Suppose a customer calls the help desk and talks about some kind of problem. It may not correctly name the device or process of using the system. The user is not required to have full technical information. The system, when understanding the context, can supplement the data from the user with information from its sources. This greatly simplifies the process of identifying the problem.
The first project was small, carried out in collaboration with the Center for Speech Technology.
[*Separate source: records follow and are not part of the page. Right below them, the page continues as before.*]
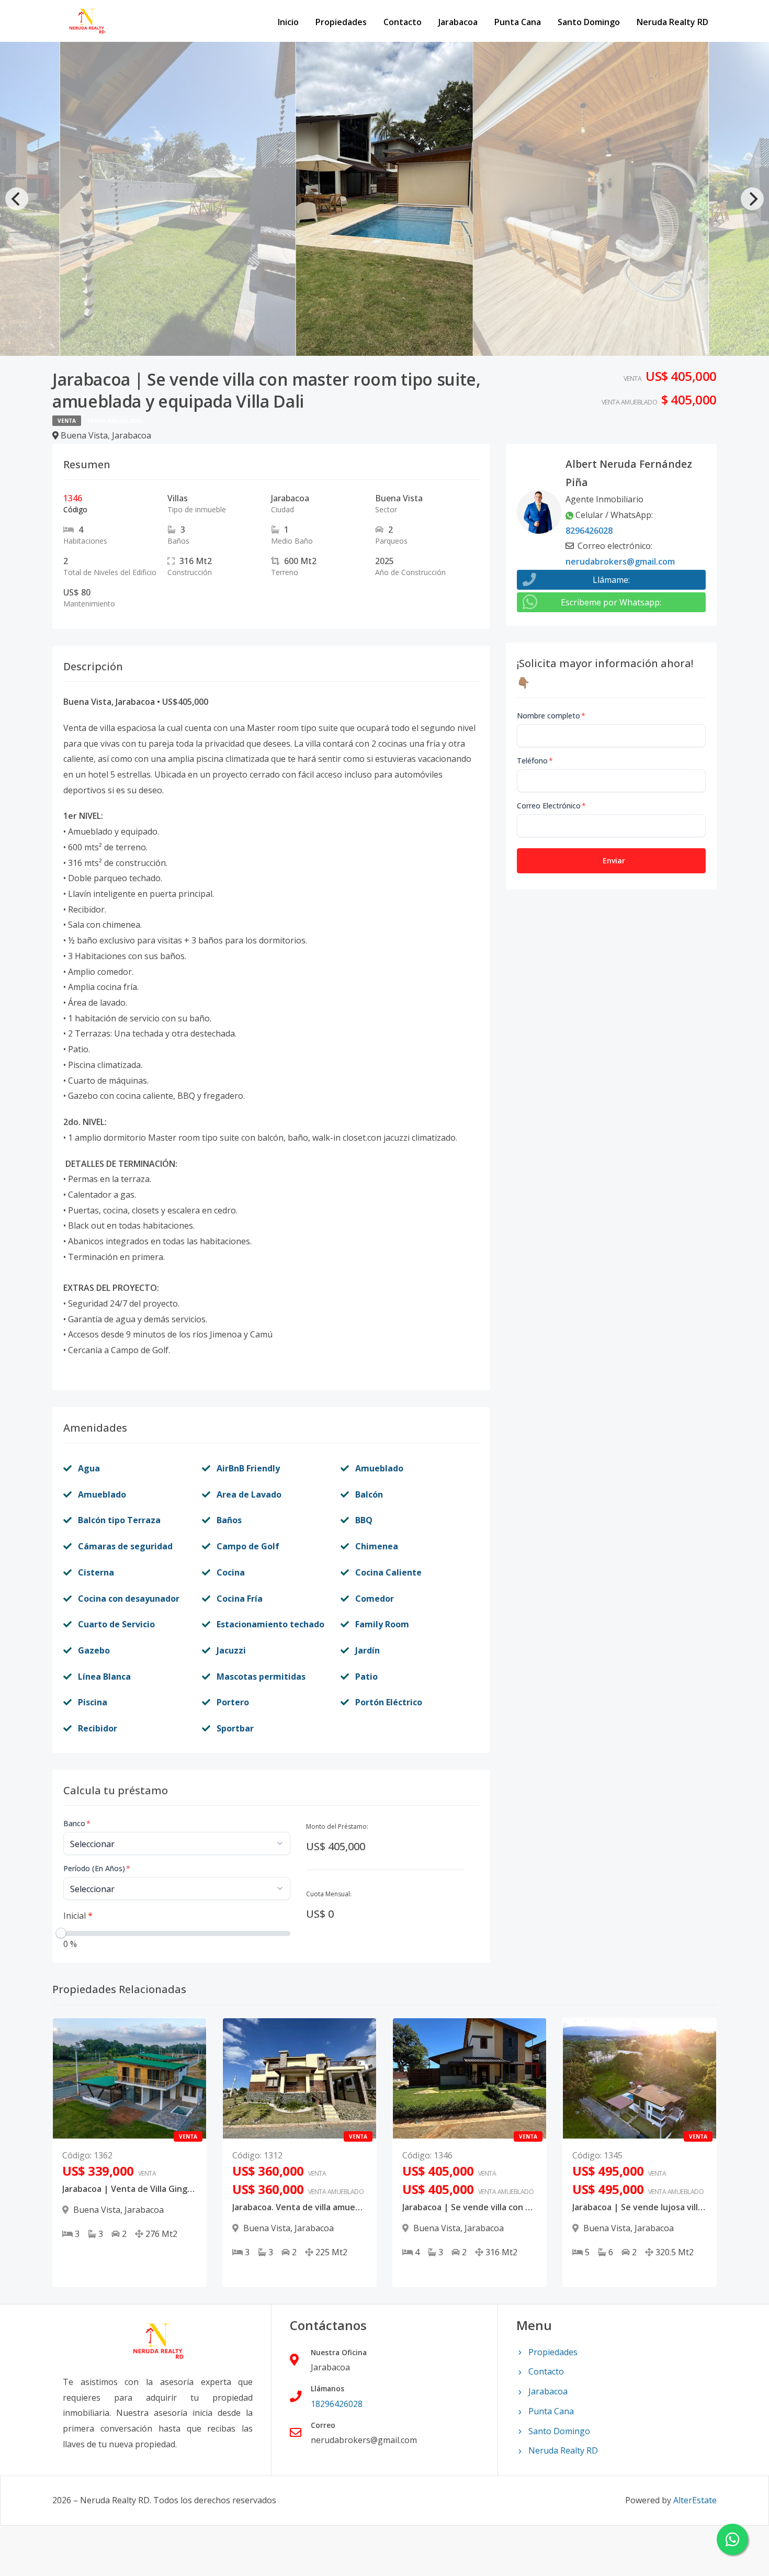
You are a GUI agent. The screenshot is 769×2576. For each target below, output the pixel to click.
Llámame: (611, 580)
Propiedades (341, 22)
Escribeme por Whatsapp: (611, 602)
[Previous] (16, 198)
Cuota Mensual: (329, 1893)
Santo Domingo (589, 22)
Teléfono (535, 761)
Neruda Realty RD (672, 22)
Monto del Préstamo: (337, 1826)
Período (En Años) (96, 1868)
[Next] (752, 198)
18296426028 (337, 2404)
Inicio (288, 22)
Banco (77, 1823)
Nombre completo (551, 716)
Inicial (78, 1915)
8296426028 (589, 530)
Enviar (614, 860)
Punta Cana (517, 22)
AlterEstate (695, 2500)
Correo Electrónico (551, 806)
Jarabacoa (458, 22)
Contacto (402, 22)
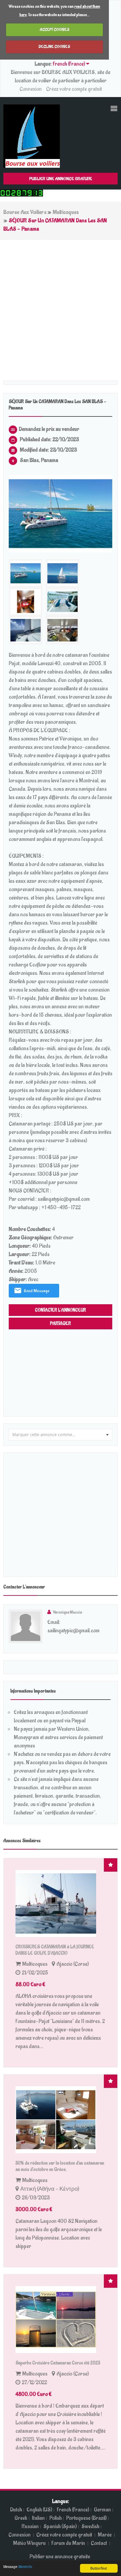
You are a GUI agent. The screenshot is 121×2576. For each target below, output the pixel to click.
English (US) (39, 2509)
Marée (105, 2535)
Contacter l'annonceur (60, 1310)
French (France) (73, 2509)
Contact (99, 2543)
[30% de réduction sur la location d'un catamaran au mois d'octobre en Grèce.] (60, 2119)
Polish (55, 2518)
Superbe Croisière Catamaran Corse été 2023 (57, 2363)
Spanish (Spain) (60, 2526)
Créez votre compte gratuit (74, 89)
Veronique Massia (67, 1612)
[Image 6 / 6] (62, 630)
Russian (30, 2526)
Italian (38, 2518)
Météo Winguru (29, 2543)
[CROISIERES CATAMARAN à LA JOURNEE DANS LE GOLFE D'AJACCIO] (60, 1903)
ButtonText (98, 2568)
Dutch (16, 2509)
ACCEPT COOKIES (55, 29)
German (102, 2509)
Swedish (90, 2526)
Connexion (30, 89)
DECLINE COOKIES (54, 46)
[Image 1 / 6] (60, 513)
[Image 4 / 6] (62, 602)
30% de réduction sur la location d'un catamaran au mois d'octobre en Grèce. (59, 2166)
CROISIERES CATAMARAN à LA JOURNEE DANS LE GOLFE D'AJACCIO (54, 1950)
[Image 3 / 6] (25, 602)
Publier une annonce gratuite (60, 178)
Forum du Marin (68, 2543)
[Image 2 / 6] (62, 573)
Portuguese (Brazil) (86, 2518)
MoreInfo (25, 2566)
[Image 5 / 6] (25, 630)
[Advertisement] (60, 303)
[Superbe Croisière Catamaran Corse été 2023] (60, 2319)
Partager (60, 1323)
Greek (20, 2518)
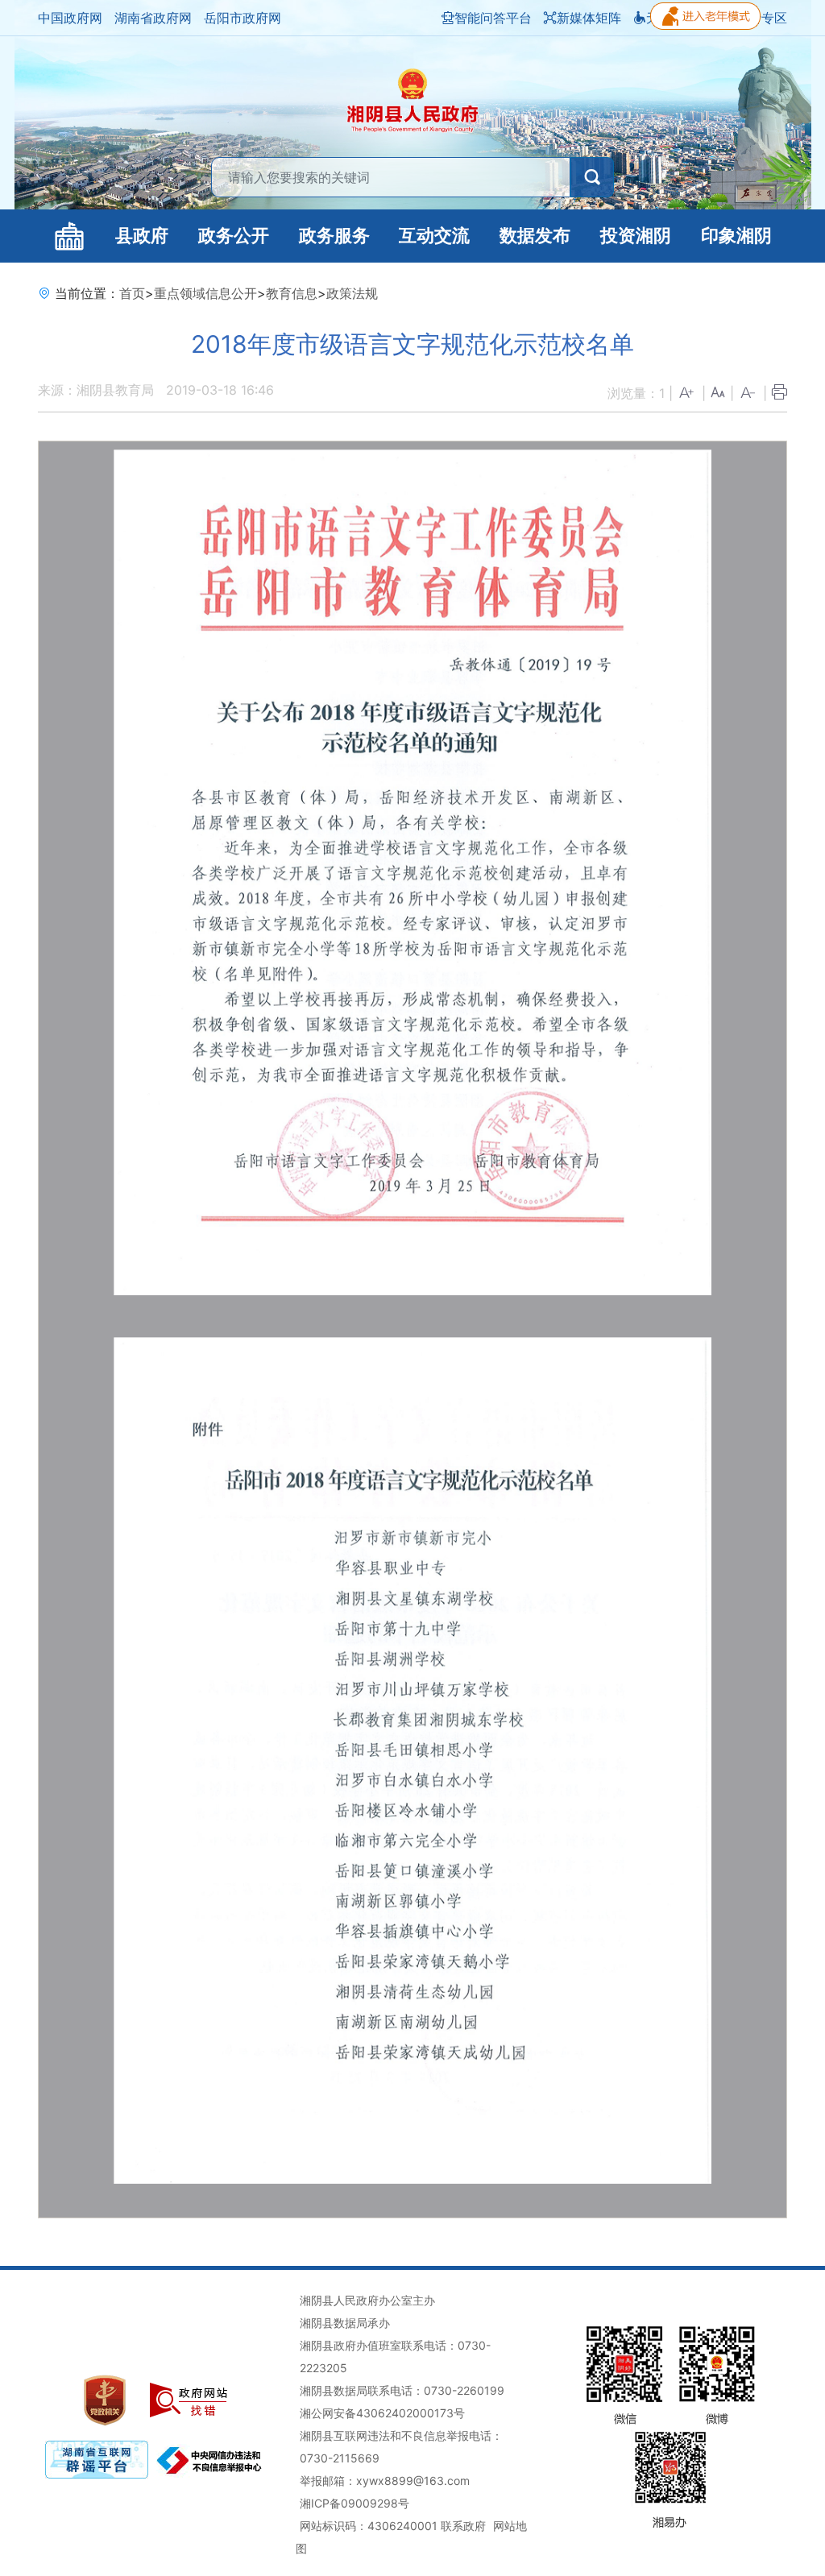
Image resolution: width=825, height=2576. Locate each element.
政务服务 (334, 236)
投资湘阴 (635, 236)
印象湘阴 (736, 236)
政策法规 (352, 293)
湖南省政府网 (153, 18)
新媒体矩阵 (589, 18)
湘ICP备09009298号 (354, 2503)
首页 (132, 293)
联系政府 (463, 2526)
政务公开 (233, 236)
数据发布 (535, 236)
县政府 (141, 236)
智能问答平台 (493, 18)
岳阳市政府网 (242, 18)
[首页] (70, 236)
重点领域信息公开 (205, 293)
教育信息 (291, 293)
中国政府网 (70, 18)
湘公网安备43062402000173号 (382, 2413)
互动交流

We proved in it that the combined use of ontology, speech recognition systems and a text parser can lead to the formation of so-called conversational intelligence. We have successfully demonstrated how it works. The next stage is deeper research in each of these areas. In the field of ontological modeling, we no longer worked with speech in general, but with information from the Internet in the field of cultural heritage: how to model it, enrich it, how to make a structured search using this information. In the area of parsing work continues. We achieved quite good results in the quality of text processing.
The next stage is the combination of these areas and the creation of an enrichment system for data from various sources, including non-textual modalities.
AA: Last question: what is the laboratory planning to work on next year?
DM: We have crystallized two directions: the Internet of things and conversational intelligence. The second direction will become dominant. The Internet of Things is a supporting area: the creation of voice and text interfaces (chat bots) for interacting with various devices, robots, information systems.
All this will make the human interaction with information objects more transparent and natural.